MİT ve Ankara Emniyeti başarılı bir operasyona imza attı. Savunma Sanayiimize ait projeleri rüşvet alarak yabancı firmalara satan vatan hainlerini kıskıvrak yakaladı. Benzer haberleri önümüzdeki dönemde çok sık duyacağız artık. Türkiye'nin Savunma Sanayiinde dünyayı kıskandıran hamleleri ve hızla büyüyen silah sanayiimiz artık birilerinin hedefinde. Suriye, Libya ve Karabağ'daki operasyonlarımız dünyaya parmak ısırttı. İngilizler bile Türkiye'den SİHA satın alacak duruma geldi. Yakın bir geçmişe kadar bu tür ürünleri üretmek istediğimizde bu ülkede birileri ya darbe yapıyor ya da girişimcinin başına darbeyi vuruyordu. Mesela bir Şakir Zümre vardı. Bomba üretiyordu. Deniz Kuvvetlerimize cephane sağlıyor, ilk denizaltı bombalarımızın üreticisi olarak tarihe geçiyordu. Mayınlarımız bile Şakir Zümre'dendi. Üstelik yurtdışına da ihracata başlamıştı. Marshall Yardımı'na imza atıp "Biz tarım ülkesi olacağız" diye söz verdikten sonra Şakir Zümre bırakın ihracatı kendi ordumuz bile Şakir Zümre'den alımı durdurdu. Koskoca verimli fabrika maaşları ödeyemez hale geldi. Sonunda SOBA FABRİKASI'na dönüştürüldü. Nuri Killigil Paşa Tabanca, matara, demir çubuk, gaz maskesi ve mermi üretimi yapan fabrikasını büyüterek Sütlüce'ye taşıdı. Havan ve havan mermisi üretimine de başladı. Fabrikayı havaya uçurdular. 14 kişi ile birlikte Nuri Paşa'nın bedenini de parçalara ayırdılar.
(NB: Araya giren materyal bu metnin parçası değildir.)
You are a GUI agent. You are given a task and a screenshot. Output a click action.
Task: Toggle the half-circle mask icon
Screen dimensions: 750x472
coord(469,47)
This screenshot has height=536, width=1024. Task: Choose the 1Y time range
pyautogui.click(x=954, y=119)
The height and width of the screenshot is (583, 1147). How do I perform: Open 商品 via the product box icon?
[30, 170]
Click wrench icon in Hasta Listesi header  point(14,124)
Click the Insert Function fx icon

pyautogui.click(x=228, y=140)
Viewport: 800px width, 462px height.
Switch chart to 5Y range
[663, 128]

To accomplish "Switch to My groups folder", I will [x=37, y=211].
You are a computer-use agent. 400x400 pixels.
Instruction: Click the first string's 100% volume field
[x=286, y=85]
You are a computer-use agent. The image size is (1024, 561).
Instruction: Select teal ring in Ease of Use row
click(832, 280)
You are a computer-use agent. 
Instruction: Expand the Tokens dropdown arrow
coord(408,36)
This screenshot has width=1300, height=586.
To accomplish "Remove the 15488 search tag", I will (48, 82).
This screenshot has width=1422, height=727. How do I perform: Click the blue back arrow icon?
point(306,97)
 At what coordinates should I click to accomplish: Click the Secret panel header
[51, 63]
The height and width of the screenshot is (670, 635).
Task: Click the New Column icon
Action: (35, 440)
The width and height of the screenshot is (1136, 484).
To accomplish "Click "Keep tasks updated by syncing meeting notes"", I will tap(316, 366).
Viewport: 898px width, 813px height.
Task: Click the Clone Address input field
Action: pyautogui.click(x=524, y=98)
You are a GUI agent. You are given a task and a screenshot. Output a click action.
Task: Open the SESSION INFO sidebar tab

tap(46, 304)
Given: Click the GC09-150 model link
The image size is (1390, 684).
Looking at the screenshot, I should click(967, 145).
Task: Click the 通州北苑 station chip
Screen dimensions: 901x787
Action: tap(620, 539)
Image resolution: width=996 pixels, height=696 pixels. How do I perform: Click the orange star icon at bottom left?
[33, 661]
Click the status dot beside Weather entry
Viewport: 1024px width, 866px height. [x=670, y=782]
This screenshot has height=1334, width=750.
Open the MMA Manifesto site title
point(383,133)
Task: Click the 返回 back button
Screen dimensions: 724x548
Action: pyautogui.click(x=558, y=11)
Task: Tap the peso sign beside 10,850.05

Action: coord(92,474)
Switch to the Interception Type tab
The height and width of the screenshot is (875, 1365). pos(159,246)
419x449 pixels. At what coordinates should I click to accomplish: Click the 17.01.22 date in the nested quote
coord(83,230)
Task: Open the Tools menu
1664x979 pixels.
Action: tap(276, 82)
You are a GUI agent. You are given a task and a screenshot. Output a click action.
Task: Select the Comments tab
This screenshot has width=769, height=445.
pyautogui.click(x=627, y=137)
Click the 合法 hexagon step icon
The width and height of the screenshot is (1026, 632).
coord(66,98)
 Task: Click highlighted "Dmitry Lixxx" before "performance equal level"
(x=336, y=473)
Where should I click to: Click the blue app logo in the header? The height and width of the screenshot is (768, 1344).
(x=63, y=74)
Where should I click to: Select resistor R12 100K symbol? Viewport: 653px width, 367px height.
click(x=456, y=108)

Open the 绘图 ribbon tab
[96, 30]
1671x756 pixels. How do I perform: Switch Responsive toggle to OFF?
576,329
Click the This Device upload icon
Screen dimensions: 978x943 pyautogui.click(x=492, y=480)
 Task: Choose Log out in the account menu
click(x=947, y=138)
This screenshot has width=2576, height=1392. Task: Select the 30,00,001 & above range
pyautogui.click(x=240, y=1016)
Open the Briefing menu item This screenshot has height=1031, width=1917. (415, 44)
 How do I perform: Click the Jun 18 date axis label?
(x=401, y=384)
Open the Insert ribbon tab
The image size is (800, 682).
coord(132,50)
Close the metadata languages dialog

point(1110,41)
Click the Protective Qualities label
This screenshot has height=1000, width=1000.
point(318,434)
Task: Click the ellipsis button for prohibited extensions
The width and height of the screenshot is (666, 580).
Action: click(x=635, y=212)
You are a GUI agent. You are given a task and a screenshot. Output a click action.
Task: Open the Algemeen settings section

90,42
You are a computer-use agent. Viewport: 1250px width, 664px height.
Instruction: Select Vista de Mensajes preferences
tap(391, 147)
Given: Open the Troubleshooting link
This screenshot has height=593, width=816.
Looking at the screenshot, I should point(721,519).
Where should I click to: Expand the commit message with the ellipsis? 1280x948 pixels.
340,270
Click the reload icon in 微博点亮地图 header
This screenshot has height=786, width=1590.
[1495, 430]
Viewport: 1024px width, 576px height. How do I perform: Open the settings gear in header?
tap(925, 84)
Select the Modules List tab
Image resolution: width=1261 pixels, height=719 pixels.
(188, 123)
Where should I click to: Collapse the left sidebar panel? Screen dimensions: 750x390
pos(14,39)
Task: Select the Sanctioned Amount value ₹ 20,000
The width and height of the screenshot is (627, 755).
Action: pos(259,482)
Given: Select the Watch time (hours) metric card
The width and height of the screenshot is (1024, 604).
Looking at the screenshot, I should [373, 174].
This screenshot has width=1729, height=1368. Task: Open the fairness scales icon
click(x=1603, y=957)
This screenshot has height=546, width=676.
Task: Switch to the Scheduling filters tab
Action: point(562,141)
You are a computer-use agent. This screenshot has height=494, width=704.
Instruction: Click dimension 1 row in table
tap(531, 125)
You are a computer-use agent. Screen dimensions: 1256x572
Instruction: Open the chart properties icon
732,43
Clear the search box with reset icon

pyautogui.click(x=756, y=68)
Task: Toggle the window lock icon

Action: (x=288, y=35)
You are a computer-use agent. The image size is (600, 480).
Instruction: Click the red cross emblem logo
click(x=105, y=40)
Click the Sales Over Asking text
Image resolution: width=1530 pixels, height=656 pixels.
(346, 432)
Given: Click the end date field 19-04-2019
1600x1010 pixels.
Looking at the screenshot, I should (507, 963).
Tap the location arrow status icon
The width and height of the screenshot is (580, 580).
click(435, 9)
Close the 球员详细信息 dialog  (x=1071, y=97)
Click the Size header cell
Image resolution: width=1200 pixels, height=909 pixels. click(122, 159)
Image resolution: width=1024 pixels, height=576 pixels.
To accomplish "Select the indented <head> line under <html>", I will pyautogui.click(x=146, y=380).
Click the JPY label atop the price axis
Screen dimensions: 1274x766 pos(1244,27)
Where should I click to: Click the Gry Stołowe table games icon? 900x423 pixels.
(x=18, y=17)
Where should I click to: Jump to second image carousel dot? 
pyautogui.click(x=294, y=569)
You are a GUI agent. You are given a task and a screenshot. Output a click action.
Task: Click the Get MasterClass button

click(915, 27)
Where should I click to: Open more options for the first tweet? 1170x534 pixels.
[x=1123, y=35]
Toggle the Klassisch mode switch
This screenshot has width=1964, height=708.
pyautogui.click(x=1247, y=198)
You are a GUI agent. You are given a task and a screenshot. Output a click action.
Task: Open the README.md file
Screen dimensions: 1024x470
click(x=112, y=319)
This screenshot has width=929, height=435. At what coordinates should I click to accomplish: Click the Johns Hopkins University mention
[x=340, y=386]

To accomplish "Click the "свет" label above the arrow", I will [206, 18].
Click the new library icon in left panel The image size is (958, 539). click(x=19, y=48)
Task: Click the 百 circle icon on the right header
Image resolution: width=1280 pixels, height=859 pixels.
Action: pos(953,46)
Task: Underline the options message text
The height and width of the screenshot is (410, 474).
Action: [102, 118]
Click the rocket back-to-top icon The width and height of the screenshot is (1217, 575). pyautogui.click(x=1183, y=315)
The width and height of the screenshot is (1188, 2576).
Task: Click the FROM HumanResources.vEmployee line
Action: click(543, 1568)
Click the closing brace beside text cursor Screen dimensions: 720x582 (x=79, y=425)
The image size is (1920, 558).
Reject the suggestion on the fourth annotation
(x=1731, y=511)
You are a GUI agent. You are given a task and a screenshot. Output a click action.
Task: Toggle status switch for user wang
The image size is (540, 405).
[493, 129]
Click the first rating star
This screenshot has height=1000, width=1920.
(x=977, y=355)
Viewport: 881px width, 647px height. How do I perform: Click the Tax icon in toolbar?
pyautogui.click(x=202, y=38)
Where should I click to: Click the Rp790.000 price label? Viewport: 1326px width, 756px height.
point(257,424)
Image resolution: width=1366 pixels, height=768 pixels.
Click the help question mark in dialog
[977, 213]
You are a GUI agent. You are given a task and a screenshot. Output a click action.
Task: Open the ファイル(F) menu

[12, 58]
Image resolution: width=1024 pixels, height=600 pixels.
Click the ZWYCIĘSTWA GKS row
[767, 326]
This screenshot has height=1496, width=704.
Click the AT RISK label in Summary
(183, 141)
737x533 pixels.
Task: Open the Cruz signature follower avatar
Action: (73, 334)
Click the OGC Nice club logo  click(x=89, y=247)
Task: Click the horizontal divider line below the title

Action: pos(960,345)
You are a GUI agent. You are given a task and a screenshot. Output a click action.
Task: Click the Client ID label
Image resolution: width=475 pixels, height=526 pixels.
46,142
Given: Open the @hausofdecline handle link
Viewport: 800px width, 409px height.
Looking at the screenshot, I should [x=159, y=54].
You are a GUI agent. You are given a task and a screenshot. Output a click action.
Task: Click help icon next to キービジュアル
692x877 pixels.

Marshall yardımları sonucu nice silah fabrikamız tekstil ürünleri, postal imalathanesine dönüştürüldü. Bunlara imza atan ve bizi silah üretiminde dışa bağımlı hale getiren nice hain vardı bu memlekette.

Düşünebiliyor musunuz Amerika'nın eğittiği PKK ile dahi Amerika'nın kucağındaki FETÖ'CÜ general gönürümlü hainlerle mücadele ediyor gözüküyorduk bu topraklarda. Tasması Amerika'da olanlar, CIA'nın, Pentagon'un tasma taktığı PKK ile mücadele eder miydi?
Hainler ancak birbirlerine yardım ederdi.
FETÖ'nün Irak'taki sorumlularından iki hain yakalandı önceki gün. "Bize yurt dışına kaçışlarda sahte pasaportu DHKP-C sağlıyor" diye itirafta bulunuyorlardı. Hiç şaşırmadım.

Daha önce terörle mücadele uzmanıyla yaptığım bir görüşmeyi aktarmıştım sizlere. O terör uzmanı "DHKP-C'ye baskın yaptık. Gençlik yapılanması liderini yakaladık. O lider FETÖ'CÜ çıktı" diyordu. Bunlar iç içe geçirilmiş matruşka gibi birbirlerine değen, dokunan, yardımlaşan ve aynı merkezden tasmayı boyunlarına geçiren örgütlerdir.
Tasmanın sahipleri için, ister ateist, ister dindar, ister komünist ne olursa olsun farketmez. Kullanışlı teröristlerin hepsini aynı kulübeye sokar, aynı tastan kemikle besler. "Dinlerarası diyalog" diyenleri, "Dinsizlerle de diyalog" noktasına getirecek güç, bize "Tarım ülkesi" dayatması yapanlardır.
Hepsinin sosyal medyasını takip edin, Türk Savunma Sanayii hamlelerini yerden yere vuranlar, itibarsızlaştırmak için maçasını yartanlar olduğunu göreceksiniz. Amerikalıların kurduğu Robert Koleji ve Boğaziçi Üniversitesi'ne Sam amca "Bizim toprağımız" diye bakıyordu. CHP İstanbull il Başkanı solcu Canan Kaftancıoğlu neden Boğaziçi'ni kurtarmaya(!) koştu. Hem de Amerika'nın Suriye topraklarında kamp kurduğu tüm Marksist örgüt üyelerinin arasında dayanışma endam göstererek Canan hanım...
"Türkiye'de muhalefeti destekleyeceğiz" diyen Joe Biden'ı tebrik ederek "Özde Başkan" ilan eden Kemal Bey'in, seçilmiş Türkiye Cumhurbaşkanı için "Sözde" tanımlaması yapması da sizce boşuna mı?
Bir haber vardı dün. "HDP milletvekillerinin evinden yasaklanmış FETÖ kitapları çıktı" diye... Bunun bir haber özelliği yok ki...
Çıkmazsa haber. 15 Temmuz gecesi darbecilere alkış tutanların İstanbul Belediyesi'nde yönetici konumuna gelme gücünü nereden aldığını zannediyorsunuz?
Evet Türkiye Silah sanayiinde güçlendikçe, gövde gösterisi ve ihracat yaptıkça, dışa bağımlılığı azaldıkça içimizde hep birileri öne sürülecektir.
Birileri birilerini mutlaka yanyana getirecektir. Uçaklarımız, savaş gemilerimiz, denizaltılarımız yolda...
Türk istihbaratı "Projeleri yabancılara satan" nice haini bundan sonra da yakalayacaktır. Alışacağımız haberler geliyor!